Extracted data entries:

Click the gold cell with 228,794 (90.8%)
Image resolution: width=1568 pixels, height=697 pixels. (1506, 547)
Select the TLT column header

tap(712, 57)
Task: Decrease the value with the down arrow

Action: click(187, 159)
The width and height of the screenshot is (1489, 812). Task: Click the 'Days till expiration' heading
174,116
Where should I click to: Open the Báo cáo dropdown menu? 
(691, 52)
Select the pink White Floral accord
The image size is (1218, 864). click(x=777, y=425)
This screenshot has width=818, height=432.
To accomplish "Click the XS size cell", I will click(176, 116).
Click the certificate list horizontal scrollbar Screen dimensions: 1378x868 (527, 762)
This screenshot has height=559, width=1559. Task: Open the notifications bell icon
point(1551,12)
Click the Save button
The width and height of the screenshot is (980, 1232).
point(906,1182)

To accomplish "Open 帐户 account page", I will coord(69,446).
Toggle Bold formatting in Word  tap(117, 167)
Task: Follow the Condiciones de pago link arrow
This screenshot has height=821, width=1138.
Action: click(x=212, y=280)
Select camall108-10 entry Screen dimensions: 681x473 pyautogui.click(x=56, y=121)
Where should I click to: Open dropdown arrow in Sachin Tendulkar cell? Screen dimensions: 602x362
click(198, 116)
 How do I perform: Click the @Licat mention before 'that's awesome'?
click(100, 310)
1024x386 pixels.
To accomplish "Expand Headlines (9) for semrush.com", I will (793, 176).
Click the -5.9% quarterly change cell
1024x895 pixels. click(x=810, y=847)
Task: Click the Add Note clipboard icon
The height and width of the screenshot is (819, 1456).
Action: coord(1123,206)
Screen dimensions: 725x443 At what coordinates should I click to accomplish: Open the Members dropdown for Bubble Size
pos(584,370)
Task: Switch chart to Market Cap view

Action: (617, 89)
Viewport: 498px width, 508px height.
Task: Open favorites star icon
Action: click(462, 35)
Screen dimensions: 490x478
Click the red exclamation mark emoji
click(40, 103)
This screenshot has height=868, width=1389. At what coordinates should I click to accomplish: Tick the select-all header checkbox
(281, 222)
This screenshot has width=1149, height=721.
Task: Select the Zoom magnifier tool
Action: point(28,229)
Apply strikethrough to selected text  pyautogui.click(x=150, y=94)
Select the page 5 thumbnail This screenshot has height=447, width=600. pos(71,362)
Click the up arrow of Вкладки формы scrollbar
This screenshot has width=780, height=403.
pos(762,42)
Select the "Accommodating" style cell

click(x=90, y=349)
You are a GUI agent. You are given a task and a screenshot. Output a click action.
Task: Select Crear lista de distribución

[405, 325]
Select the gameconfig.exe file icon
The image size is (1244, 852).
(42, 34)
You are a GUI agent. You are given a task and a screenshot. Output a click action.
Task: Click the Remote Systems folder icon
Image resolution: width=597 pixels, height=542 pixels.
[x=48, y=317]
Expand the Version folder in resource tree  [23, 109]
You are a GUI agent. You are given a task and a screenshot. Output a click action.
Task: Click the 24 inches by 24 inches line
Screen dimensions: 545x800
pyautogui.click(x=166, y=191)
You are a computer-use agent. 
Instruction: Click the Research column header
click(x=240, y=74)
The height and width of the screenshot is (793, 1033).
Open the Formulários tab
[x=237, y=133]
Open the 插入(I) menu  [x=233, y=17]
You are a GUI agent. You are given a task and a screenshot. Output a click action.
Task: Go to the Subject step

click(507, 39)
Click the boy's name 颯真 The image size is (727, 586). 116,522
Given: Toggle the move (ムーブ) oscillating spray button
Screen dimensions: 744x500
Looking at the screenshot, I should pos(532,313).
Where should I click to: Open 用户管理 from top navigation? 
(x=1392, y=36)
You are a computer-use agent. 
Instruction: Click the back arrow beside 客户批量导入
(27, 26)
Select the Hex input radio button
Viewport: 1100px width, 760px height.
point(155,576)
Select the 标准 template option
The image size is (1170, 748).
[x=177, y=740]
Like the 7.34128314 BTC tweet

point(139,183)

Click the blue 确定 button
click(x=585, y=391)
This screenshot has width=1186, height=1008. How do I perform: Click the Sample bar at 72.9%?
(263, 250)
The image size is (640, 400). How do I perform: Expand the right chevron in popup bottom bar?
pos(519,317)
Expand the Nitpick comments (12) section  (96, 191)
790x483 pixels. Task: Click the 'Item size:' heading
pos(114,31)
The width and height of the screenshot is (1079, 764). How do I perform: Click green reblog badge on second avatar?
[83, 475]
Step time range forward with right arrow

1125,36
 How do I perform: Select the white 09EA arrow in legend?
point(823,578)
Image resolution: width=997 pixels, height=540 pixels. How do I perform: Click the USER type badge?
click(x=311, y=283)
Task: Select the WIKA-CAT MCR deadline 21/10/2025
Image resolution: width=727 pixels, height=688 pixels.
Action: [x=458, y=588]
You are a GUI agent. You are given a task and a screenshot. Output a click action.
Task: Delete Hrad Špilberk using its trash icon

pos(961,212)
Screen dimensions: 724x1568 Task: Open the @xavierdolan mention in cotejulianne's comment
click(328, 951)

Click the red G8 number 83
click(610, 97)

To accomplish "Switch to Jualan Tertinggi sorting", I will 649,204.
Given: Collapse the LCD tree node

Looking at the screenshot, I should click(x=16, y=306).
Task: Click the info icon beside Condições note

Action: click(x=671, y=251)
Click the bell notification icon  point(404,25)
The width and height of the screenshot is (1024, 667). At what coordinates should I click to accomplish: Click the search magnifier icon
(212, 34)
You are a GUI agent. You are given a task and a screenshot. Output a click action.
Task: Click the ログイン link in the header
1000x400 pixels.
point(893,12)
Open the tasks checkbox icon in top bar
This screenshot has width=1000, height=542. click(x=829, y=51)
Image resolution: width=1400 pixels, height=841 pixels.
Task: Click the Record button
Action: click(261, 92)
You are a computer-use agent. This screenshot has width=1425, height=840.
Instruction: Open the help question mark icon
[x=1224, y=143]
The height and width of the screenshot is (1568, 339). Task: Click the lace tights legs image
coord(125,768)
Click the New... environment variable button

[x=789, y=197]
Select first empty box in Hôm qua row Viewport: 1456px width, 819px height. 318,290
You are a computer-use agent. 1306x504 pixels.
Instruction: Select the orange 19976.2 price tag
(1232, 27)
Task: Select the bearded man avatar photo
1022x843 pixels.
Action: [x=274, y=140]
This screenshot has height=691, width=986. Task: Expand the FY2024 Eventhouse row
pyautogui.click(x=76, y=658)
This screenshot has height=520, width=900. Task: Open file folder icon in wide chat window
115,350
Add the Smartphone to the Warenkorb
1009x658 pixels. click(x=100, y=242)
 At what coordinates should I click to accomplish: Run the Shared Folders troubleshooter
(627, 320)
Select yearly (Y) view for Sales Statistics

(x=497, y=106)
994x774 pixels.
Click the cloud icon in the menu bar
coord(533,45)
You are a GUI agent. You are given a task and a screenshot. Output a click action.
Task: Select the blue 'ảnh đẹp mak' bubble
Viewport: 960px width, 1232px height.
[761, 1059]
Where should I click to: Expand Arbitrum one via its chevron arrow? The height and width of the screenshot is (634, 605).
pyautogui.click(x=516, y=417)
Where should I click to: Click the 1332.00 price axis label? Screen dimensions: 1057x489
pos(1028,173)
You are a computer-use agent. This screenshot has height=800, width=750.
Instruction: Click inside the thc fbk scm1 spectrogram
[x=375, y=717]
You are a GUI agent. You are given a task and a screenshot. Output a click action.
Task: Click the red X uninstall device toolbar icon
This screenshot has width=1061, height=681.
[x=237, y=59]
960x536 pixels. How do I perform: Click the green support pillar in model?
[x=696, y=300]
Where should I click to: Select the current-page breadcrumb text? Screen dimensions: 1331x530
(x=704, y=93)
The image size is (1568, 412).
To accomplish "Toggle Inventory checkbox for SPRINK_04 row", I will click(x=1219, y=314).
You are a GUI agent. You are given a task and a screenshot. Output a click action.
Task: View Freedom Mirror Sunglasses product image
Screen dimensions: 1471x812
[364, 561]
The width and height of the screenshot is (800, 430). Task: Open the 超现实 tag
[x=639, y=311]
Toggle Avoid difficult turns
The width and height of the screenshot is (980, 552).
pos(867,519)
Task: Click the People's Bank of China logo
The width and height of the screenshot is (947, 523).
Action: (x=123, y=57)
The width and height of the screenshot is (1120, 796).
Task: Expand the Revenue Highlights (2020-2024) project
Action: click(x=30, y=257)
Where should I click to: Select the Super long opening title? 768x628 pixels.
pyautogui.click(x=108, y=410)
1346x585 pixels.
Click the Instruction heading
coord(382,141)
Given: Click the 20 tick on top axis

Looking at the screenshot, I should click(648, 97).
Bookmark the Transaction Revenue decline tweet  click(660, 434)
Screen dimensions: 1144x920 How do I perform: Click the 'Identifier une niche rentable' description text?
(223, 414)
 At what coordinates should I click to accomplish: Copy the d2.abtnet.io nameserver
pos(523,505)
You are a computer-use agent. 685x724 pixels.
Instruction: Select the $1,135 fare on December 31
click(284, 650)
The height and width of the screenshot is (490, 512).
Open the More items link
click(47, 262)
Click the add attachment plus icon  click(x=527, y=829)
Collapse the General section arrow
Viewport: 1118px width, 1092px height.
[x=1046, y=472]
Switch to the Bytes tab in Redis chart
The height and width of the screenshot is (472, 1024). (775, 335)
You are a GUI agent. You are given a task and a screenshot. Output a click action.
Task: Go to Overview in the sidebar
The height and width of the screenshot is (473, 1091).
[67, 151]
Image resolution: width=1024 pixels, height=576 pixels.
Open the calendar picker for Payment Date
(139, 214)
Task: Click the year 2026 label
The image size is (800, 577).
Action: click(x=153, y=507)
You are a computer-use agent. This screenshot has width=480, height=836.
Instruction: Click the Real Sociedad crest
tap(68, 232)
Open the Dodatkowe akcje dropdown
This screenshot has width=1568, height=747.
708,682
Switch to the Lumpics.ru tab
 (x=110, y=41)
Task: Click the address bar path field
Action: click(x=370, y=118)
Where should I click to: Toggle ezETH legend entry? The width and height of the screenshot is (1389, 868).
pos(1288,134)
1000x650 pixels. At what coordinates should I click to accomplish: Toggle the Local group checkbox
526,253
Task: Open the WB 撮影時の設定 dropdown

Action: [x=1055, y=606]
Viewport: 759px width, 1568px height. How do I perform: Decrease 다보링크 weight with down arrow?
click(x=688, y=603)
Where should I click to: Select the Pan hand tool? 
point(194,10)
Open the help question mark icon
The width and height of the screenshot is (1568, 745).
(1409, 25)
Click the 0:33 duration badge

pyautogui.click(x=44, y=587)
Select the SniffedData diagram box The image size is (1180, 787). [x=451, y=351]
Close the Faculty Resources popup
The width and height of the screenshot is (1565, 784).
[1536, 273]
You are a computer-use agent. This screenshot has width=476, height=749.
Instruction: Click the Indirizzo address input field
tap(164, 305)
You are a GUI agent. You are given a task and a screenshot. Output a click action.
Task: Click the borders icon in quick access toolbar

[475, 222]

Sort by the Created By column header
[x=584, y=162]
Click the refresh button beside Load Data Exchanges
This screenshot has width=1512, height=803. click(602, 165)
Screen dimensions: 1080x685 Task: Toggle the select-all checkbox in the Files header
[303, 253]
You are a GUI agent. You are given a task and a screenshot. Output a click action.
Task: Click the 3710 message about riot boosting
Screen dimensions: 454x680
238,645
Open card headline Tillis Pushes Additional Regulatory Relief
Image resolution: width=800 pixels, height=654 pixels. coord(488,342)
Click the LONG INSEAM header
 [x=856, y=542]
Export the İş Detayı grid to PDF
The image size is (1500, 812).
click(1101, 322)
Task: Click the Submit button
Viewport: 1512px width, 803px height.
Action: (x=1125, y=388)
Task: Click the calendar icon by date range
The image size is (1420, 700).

[Task] Report each line of the data that includes the string "will".

[Solution below]
To accomplish "Click the XS size cell", I will click(176, 116).
To accomplish "Open 帐户 account page", I will coord(69,446).
To accomplish "Expand Headlines (9) for semrush.com", I will (793, 176).
To accomplish "Switch to Jualan Tertinggi sorting", I will 649,204.
To accomplish "Toggle Inventory checkbox for SPRINK_04 row", I will click(x=1219, y=314).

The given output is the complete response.